ベッドの上に倒れ込んだ。携帯が宙を浮いて、床に叩きつけられる音がする。しまった、画面割れたかも。でももういいや。どうでもいい。全部、消えてしまえ。私なんて、全部全部全部全部。

 

哀しかった。存在を否定された、わけではない。彼は優しく伝えてくれたはずだ。その優しさが痛い。胸をドリルでえぐられたように、私の中は空洞だった。なにもない。私の存在なんて、露ほどの価値も無かったのだなあ。

 

どれくらい泣いたのか、もう分からない。聲が、溢れて止まらない。私の顔は、いまどうなっているのだろう。枕だったはずの何かはぐっしょりと濡れて、冷たく沈んでいる。全てが嫌だ。なにもかもが嫌いだ。私は今、世界で一番好きな男性の前で、世界で一番惨めな存在になったところだ。

 

あた まを掻 きむし る。髪の毛が指に絡まって、その根本には白く濁った皮脂が、穢らわしく貼り付いている。
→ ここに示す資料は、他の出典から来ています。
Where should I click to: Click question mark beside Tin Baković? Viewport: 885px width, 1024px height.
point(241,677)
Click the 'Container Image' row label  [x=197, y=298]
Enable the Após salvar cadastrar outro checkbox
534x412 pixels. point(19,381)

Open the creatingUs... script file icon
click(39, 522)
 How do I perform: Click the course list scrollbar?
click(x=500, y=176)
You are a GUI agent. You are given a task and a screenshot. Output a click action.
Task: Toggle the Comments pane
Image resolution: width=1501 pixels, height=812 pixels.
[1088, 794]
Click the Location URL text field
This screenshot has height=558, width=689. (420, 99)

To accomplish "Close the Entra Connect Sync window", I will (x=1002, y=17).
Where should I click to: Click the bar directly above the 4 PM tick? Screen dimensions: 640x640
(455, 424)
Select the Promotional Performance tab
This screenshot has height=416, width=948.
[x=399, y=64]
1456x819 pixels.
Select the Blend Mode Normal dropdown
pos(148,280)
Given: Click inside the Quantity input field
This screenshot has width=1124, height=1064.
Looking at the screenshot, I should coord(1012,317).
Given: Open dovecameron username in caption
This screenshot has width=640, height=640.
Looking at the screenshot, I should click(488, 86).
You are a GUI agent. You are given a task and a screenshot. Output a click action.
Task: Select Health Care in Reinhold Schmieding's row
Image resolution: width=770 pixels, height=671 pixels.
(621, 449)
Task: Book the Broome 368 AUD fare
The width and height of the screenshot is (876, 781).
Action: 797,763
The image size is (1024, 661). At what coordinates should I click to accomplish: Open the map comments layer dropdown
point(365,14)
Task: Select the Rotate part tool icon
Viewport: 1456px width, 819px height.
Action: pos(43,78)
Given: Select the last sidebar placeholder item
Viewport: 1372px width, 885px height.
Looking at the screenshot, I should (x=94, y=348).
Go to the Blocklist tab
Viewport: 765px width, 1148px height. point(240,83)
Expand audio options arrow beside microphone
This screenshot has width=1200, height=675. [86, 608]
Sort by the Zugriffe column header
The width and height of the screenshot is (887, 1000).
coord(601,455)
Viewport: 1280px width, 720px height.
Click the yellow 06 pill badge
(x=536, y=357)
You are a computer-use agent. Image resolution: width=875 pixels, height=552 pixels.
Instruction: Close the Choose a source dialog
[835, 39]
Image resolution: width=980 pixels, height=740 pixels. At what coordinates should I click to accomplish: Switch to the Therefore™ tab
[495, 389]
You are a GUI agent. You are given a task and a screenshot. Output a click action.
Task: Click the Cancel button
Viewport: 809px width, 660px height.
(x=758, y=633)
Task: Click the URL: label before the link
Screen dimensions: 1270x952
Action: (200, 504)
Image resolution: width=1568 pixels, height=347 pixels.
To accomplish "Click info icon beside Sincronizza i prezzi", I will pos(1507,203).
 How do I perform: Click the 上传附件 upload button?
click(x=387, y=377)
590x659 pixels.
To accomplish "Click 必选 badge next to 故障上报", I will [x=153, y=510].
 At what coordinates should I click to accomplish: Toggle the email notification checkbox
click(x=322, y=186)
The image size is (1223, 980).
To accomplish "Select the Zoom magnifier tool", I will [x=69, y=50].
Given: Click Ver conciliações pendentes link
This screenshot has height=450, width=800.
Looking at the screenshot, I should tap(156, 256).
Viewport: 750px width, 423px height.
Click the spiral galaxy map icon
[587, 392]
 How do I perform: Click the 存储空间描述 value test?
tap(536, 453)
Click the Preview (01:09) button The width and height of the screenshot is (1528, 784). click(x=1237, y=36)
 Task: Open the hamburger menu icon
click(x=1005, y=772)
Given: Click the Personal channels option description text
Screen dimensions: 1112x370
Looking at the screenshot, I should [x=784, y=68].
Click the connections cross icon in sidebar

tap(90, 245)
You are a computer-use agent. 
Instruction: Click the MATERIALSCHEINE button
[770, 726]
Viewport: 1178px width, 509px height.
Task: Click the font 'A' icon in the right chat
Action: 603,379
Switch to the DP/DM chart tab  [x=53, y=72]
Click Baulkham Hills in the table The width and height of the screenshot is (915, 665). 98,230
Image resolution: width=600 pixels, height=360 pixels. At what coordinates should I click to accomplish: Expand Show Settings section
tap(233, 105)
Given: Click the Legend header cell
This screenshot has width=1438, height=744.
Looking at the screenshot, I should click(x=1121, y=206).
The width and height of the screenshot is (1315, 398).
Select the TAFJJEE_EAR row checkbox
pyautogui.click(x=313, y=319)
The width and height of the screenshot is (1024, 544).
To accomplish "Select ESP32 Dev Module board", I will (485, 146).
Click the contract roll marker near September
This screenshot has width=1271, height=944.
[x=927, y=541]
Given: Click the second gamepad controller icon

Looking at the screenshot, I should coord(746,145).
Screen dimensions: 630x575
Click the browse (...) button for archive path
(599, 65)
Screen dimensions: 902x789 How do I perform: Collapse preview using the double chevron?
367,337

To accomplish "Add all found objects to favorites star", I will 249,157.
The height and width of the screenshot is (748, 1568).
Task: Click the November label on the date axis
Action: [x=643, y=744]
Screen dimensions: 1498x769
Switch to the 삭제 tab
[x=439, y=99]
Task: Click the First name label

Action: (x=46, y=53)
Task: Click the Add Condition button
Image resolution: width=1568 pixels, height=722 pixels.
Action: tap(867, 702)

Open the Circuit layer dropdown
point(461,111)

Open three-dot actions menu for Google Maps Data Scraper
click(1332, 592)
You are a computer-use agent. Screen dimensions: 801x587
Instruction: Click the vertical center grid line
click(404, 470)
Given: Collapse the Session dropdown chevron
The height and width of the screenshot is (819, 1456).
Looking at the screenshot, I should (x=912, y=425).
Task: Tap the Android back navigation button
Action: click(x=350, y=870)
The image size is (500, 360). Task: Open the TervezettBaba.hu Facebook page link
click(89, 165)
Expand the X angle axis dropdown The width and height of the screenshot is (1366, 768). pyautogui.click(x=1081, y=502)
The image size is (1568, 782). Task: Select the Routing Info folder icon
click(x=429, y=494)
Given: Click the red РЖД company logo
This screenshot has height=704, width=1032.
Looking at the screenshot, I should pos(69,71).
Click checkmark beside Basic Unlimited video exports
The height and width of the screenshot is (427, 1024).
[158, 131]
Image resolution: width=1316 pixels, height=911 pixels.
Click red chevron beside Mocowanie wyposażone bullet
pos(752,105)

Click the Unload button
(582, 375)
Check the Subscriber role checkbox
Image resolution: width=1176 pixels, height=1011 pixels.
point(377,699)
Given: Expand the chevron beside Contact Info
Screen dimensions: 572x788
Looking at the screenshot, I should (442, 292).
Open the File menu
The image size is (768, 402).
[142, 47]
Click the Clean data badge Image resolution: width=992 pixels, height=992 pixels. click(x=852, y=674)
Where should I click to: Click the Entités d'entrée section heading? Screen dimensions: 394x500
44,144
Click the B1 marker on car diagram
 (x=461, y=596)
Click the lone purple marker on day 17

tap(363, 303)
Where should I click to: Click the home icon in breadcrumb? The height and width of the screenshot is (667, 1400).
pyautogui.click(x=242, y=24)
ダメだ、このままではもう、息ができない。誰か、誰か。

 

 

 

誰か。

 

 

 

私はベッドに転がった携帯を拾って電話を掛けた。ガチャリと、音がした。

 

「もしもし。」

 

この声は、同級生のあの子だろうか。

 

「あ、もしもし。えっと、あの、その。ごめん。ごめんね。あの、上手く、上手く言えないんだけど。いや、ごめん、急に電話掛けて。どうしても、どうしても耐えられなくて、悲しいことがあって、なんか、ごめん。ほんと、どうしても誰かと話したくて、それで……。」

 

咽び泣きながら、必死に声を絞り出す。

 

「ごめん、ほんとに、ごめん。今日はもう、無理だ。どうしても、どうしても辛い。ごめんね。ごめん、ほんと、ごめん。」

「おお、ほんまか。ほんまか。それはな、がみ、大変じゃったな。おお。」

 

電話越しの相手は、優しく応えてくれた。

 

 

 

 

 

 

 

 

 

 

その日は一晩中泣いた。涙ももう、よく分からない液体に変わった頃。私は同級生の家で肩を貸してもらい、その日に起きた出来事の経緯を話した。

 

純粋すぎた。余りにも、磨かれ尖った感情は、その矛先を見失い持ち主に突き刺さった。まだ在るかもしれない可能性に阻まれて苦しい。もしかしたら彼は、照れているだけかもしれない。私に直接、本心を言えないだけで、まだなにか隠していることが……。

 

そんなわけない。彼も誠実だった。私は、ただこの運命を受け入れたくないだけだ。彼が言った言葉を、言葉の裏に潜む本心を分かっていながら、その事実に目を背けたいだけだ。

 

「大丈夫じゃ、がみ。大丈夫。」

 

飢えた獣が夜に吠える。月は朧げに、正体を隠しては薄い雲を食い破り、私の小さい背中を照らす。影のみが輪郭を映し出す。怪訝に、真っ暗な顔を上下させ、苦しみ、悶える姿は明日まで続いた。時刻は0時を過ぎて、人の温かみをようやく実感した頃。私は、慰めてくれた同級生にお礼を言い、帰路に付いた。

 

家に着いてから、人前で流せなかった分の涙をひとしきり流すと、つかれてその日は眠った。